Her study provides us with the exploration of the very grounds from which the phenomenon of cinema emerges. It is a valuable source of information and inspiration to me.
Neuro-image
My attendance of the Film Philosophy seminar directed by Professor Dr Patricia Pisters, her lecture on the 'neuro-image' in our master and the course in Neuroaesthetics of Film by her and Dr Julian Kiverstein provide me with new perspectives on the relation between film and the spectator. According to philosopher Gilles Deleuze, the functions of the brain might be understood through networks of images.
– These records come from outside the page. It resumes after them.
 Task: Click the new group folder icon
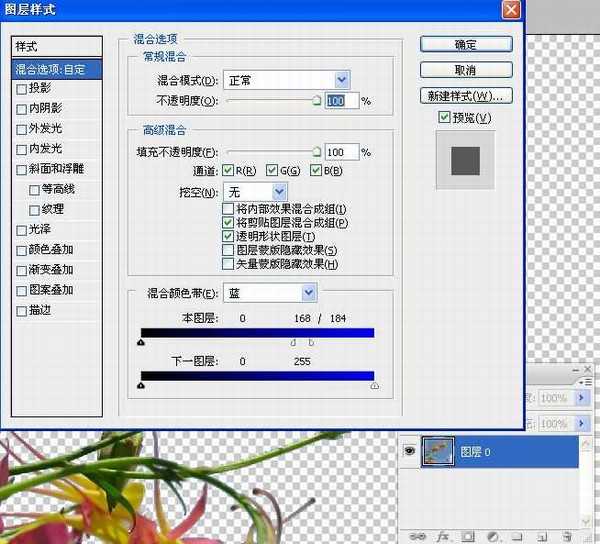coord(514,537)
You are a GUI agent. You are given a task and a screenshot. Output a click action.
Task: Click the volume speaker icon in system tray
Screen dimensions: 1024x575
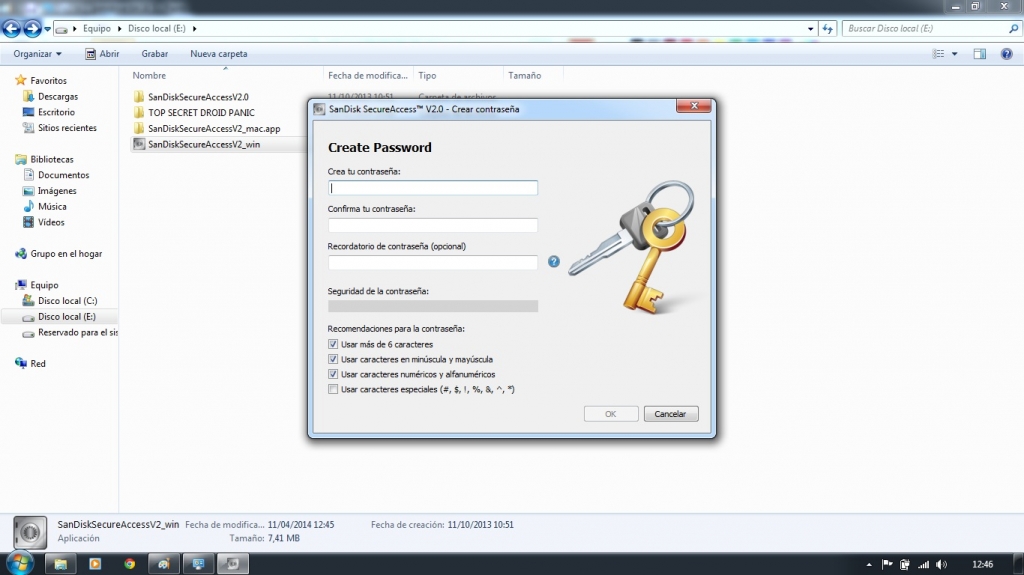point(941,564)
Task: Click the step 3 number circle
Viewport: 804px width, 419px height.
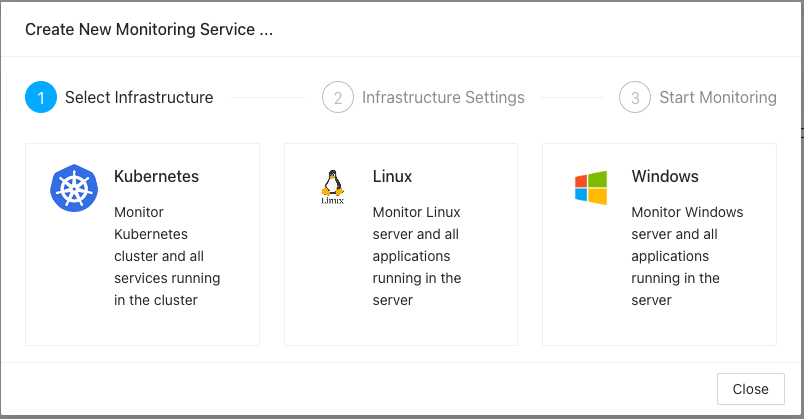Action: pos(635,98)
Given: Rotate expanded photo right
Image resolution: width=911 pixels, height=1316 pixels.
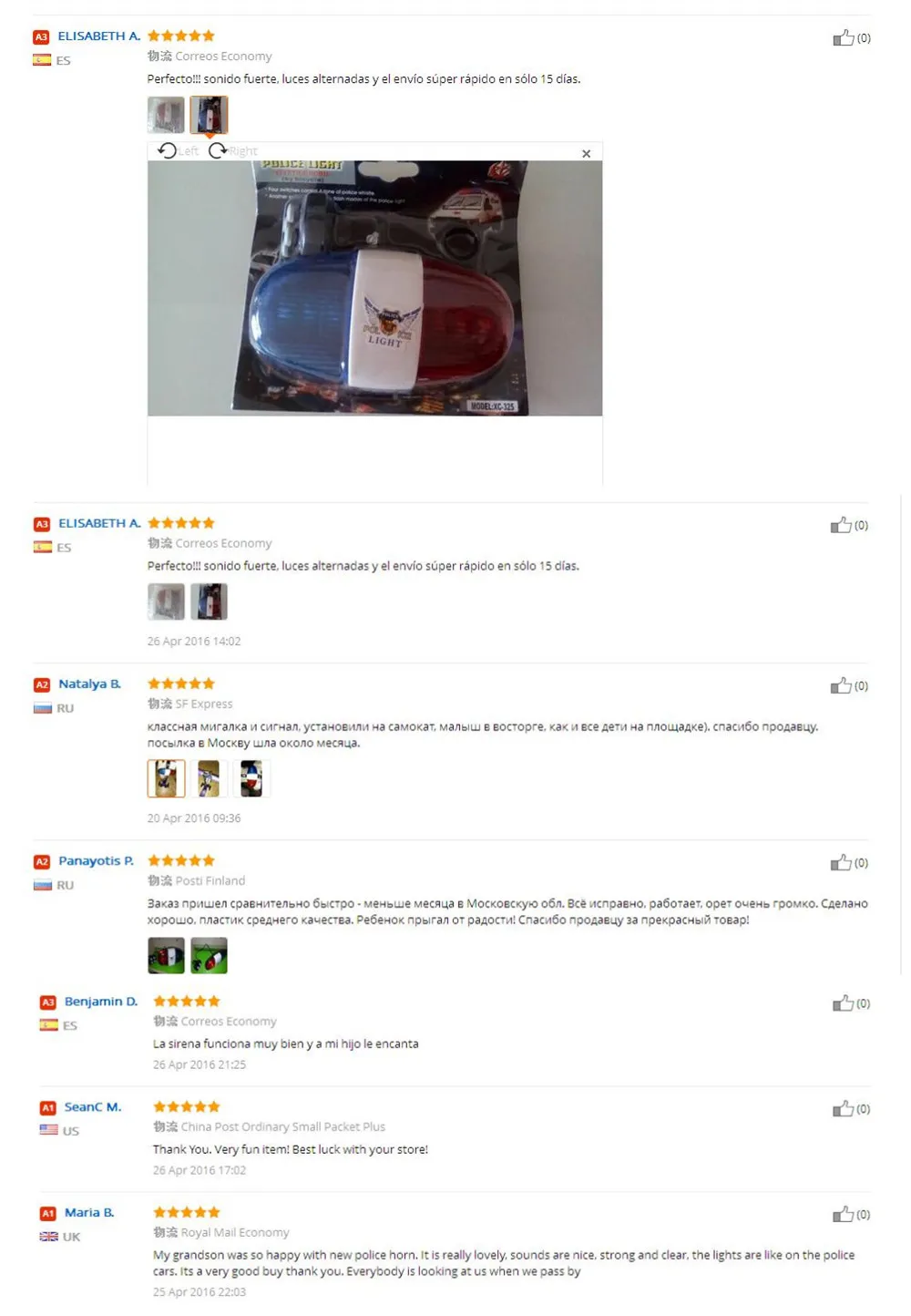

The brain is a screen, Deleuze says, but the screen, the cinema is also a brain: an organization of images and memories whose connections comprise an 'image of thought'. In proposing the idea of 'neuro-image' after Deleuze’s 'movement/time image', Pisters provides us with new insight into the affect mechanism of film. She puts Deleuzes dictum 'the brain is the screen' in the context of the discovery of mirror neurons. She writes: "(...) we have simulation mechanisms inside our brain, 'as-if body loops' that are "not internally driven, but also triggered by the observation of other individuals." (Vittorio Gallese, The Shared Manifold, p. 46 - ed). It is now conceivable to speak of spectatorship in terms of becoming: we quite literally become what we see, at least on a neurological level. Something in our brain circuit resonates in (asymmetric) resonance with what we see and changes immediately, without 'protection'. We are truly affected, touched by what we see. We do not need to identify with a character (...) in order to be affected by a character’s experiences. Even though identification with characters may of course occur, affective encounters can take place on many different levels. The brain-screen relationship becomes very complex because of all the variations and levels of neurological engagement and empathy that are possible. We can co-sense in many variations and in relations both to the emotions and feelings (or affects and emotions in Massumi’s terms) of the characters, in addition to the aesthetic intensities and qualities of the images on our screens." Patricia Pisters, The Neuro-Image (Stanford University Press, 2012, forthcoming), Part 1: Neuroscreens: Principles of the Brain, Chapter 3: Surveillance Screens and Powers of Affect."